→ **INSTRUCTIONS FOR THE TASK**:
Select each line in the records that follow containing the word "below", and copy those lines out.

→ **DATA SHOWN**:
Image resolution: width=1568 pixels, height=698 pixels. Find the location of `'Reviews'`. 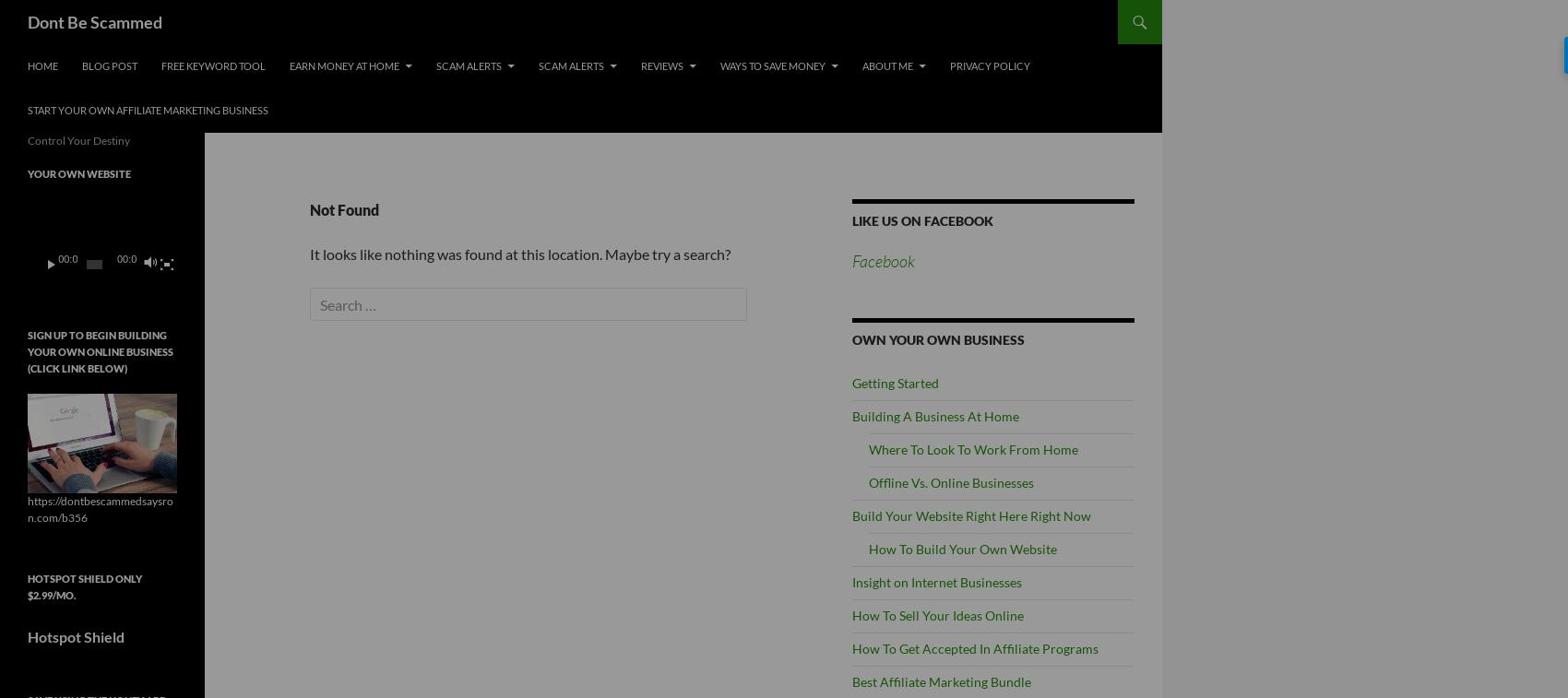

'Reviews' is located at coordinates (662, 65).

==

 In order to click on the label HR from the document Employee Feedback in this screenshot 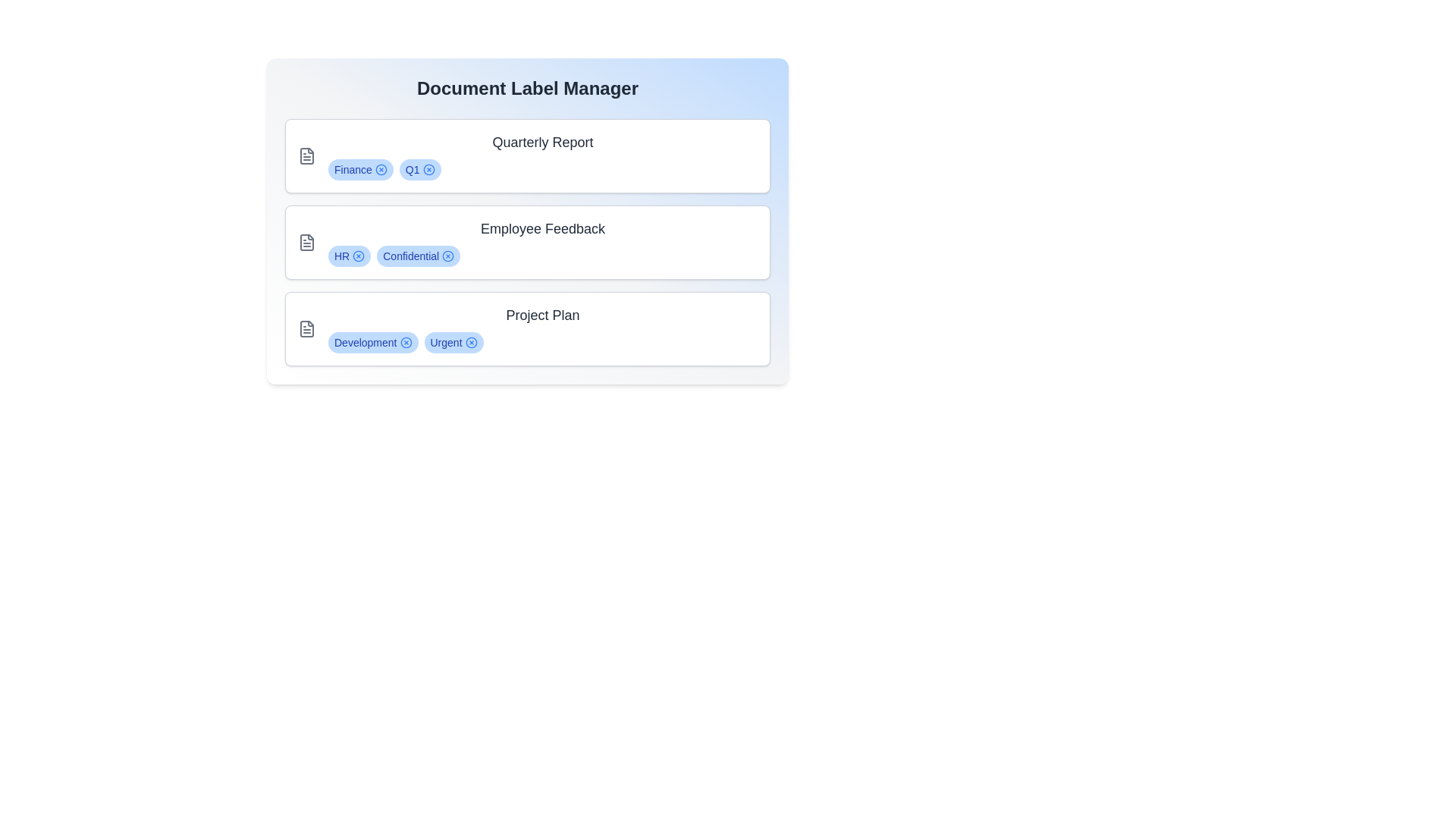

--

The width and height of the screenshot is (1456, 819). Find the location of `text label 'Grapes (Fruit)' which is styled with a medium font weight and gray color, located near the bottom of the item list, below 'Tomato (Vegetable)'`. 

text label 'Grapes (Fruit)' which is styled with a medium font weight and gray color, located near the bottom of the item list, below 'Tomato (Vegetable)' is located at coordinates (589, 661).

→ **EXERCISE SOLUTION**:
The width and height of the screenshot is (1456, 819). Find the location of `text label 'Grapes (Fruit)' which is styled with a medium font weight and gray color, located near the bottom of the item list, below 'Tomato (Vegetable)'`. 
text label 'Grapes (Fruit)' which is styled with a medium font weight and gray color, located near the bottom of the item list, below 'Tomato (Vegetable)' is located at coordinates (589, 661).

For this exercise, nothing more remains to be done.